------ Dataset records

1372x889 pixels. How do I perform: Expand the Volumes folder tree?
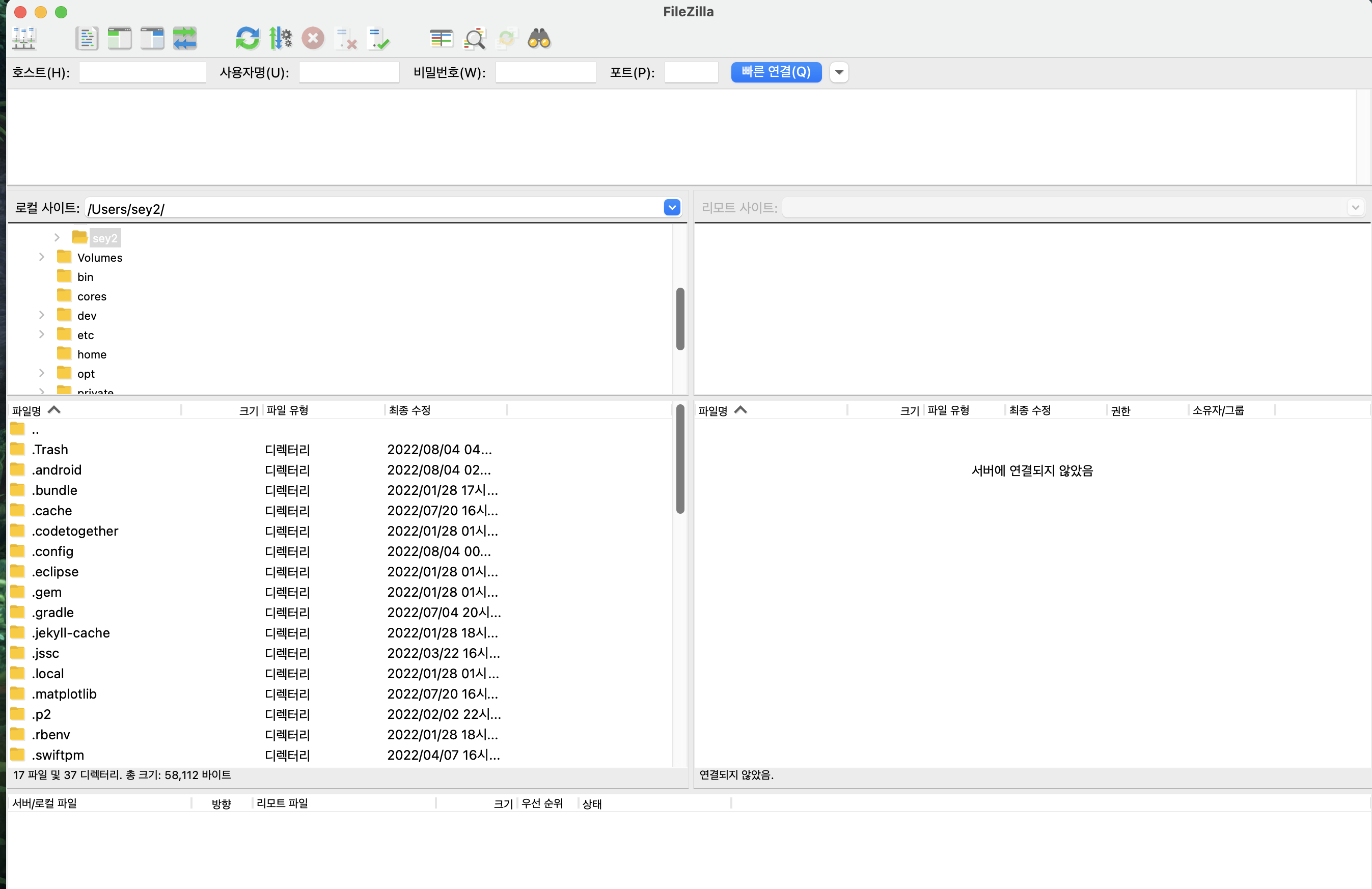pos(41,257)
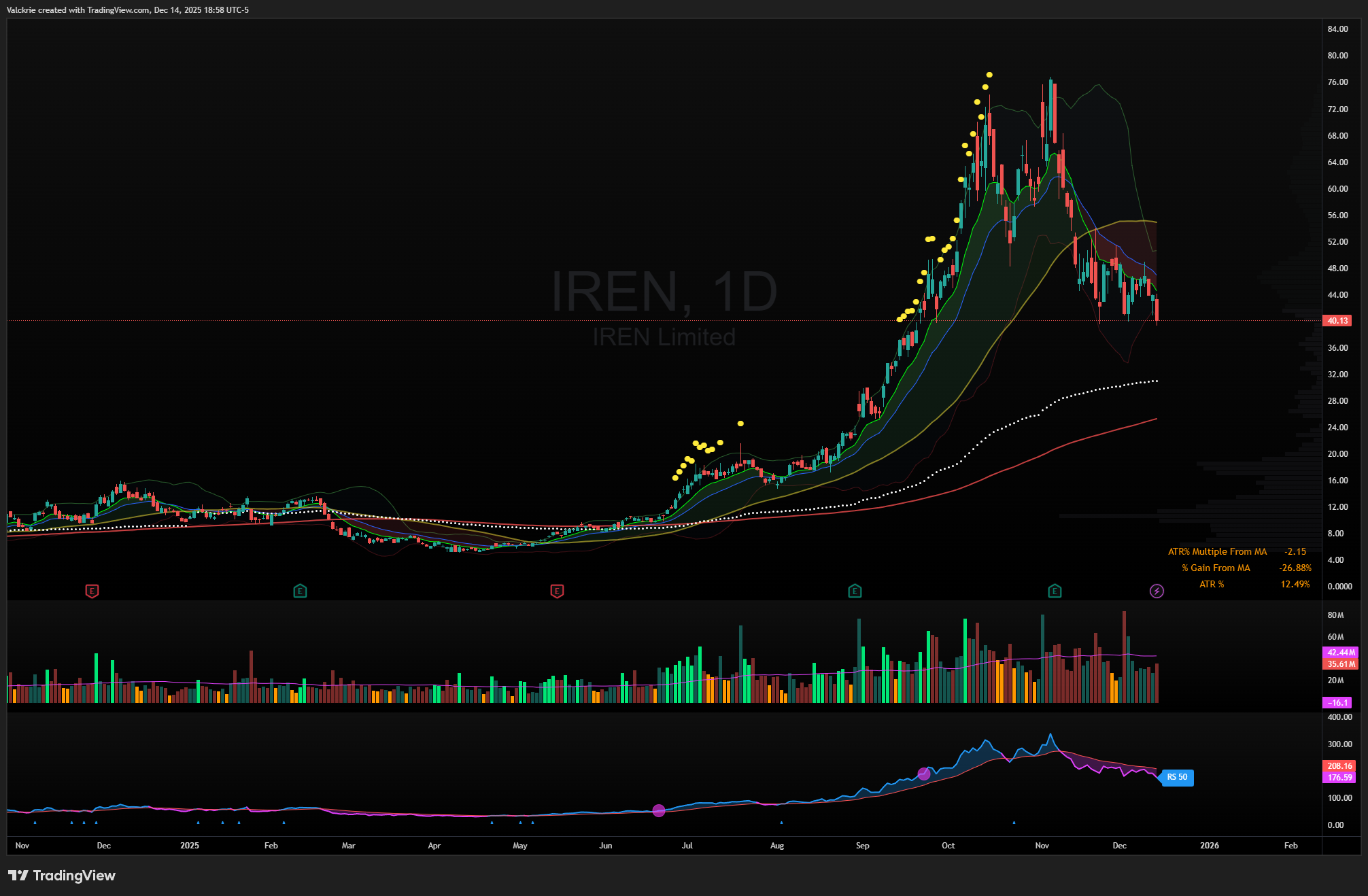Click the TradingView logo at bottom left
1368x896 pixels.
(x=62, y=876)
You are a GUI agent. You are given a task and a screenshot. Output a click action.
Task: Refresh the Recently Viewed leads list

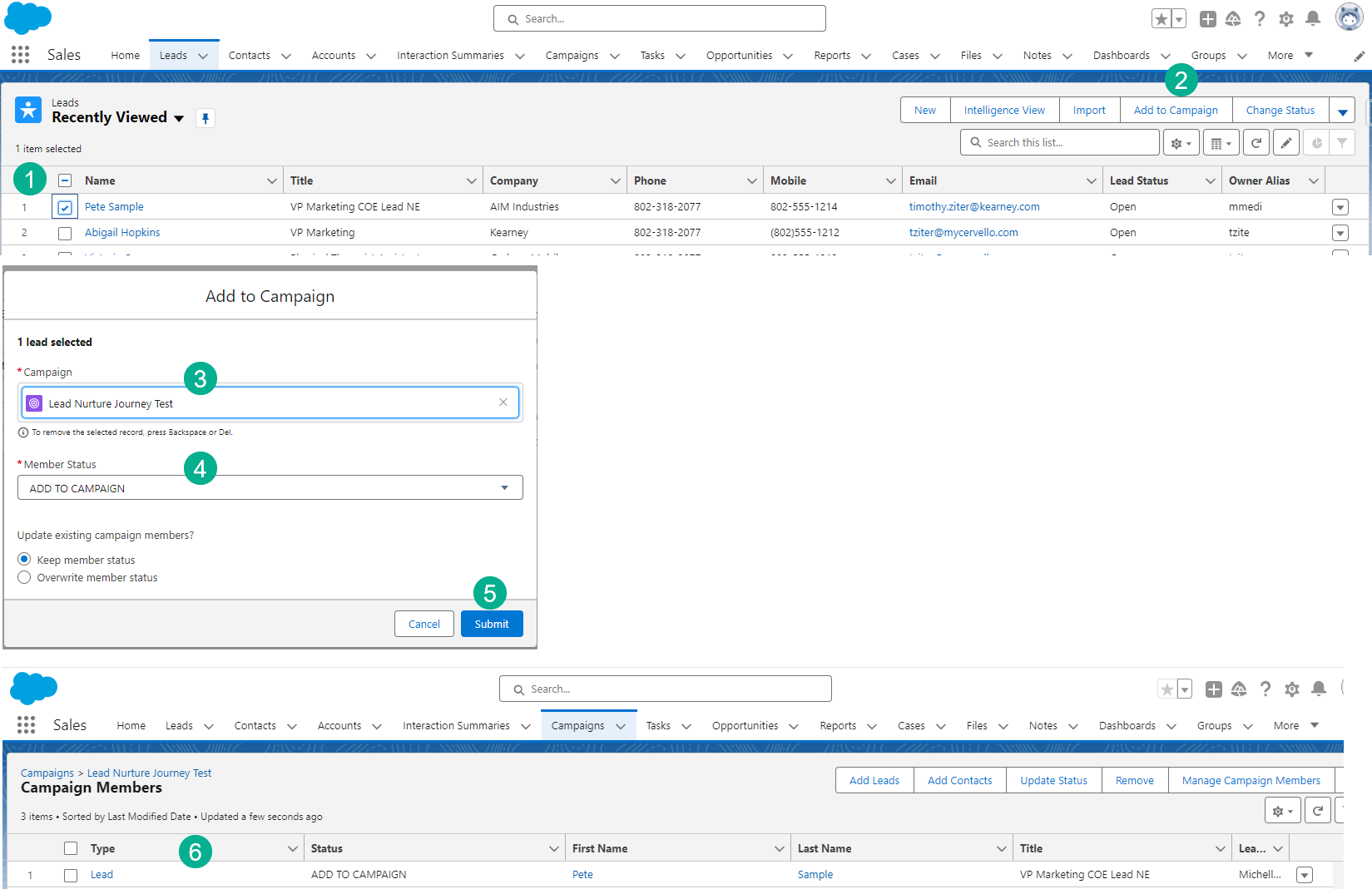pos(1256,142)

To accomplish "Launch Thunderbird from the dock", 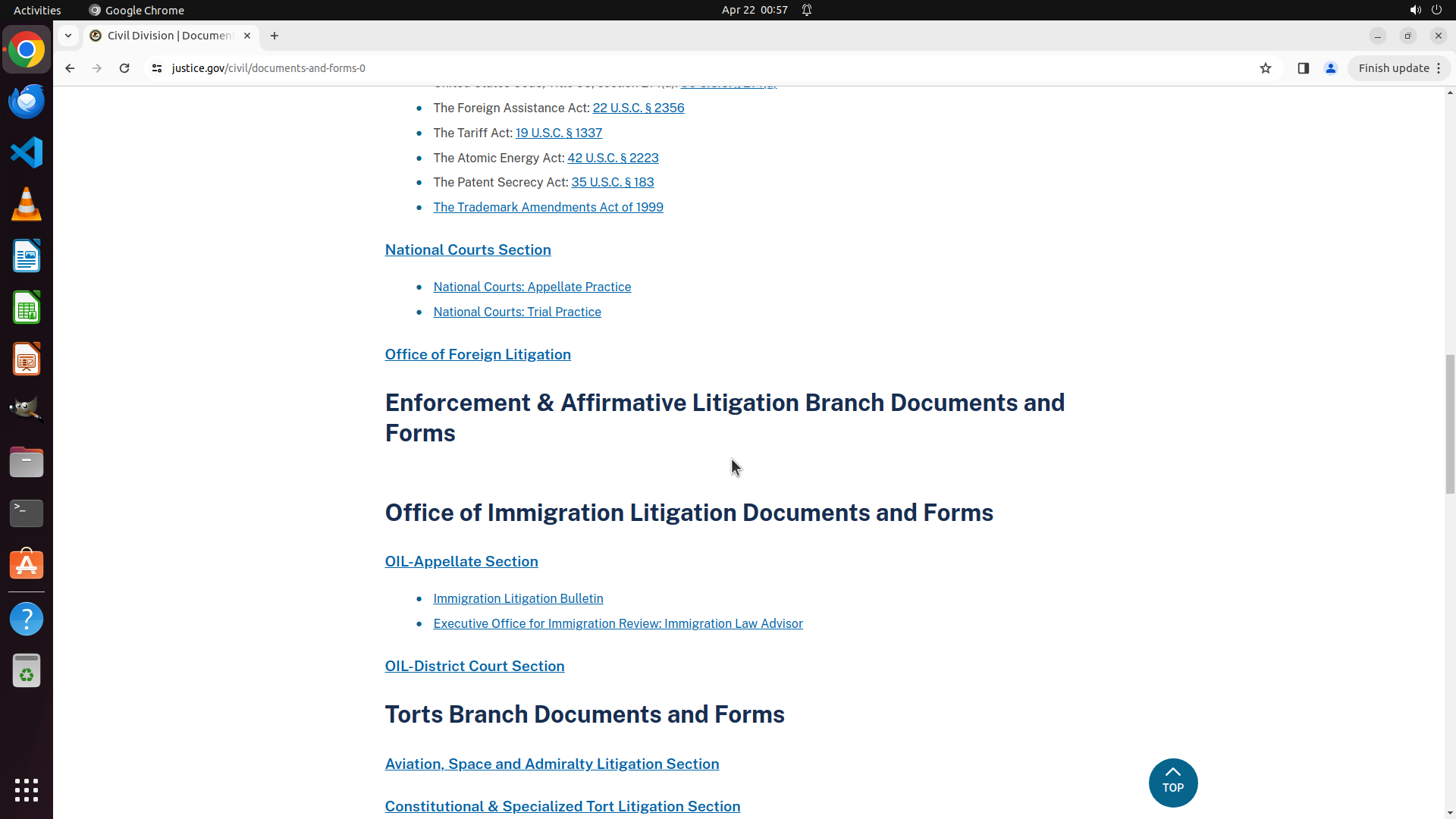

------------

* Problem details *
Word for word, give back each entry from above, but skip any picture.

* Solution *
1372x889 pixels. How do I perform: Expand the Volumes folder tree?
pos(41,257)
Click the TradingView logo at bottom left
1368x896 pixels.
(x=62, y=876)
You are a GUI agent. You are given a task and a screenshot. Output a click action.
Task: Refresh the Recently Viewed leads list

pos(1256,142)

To accomplish "Launch Thunderbird from the dock", 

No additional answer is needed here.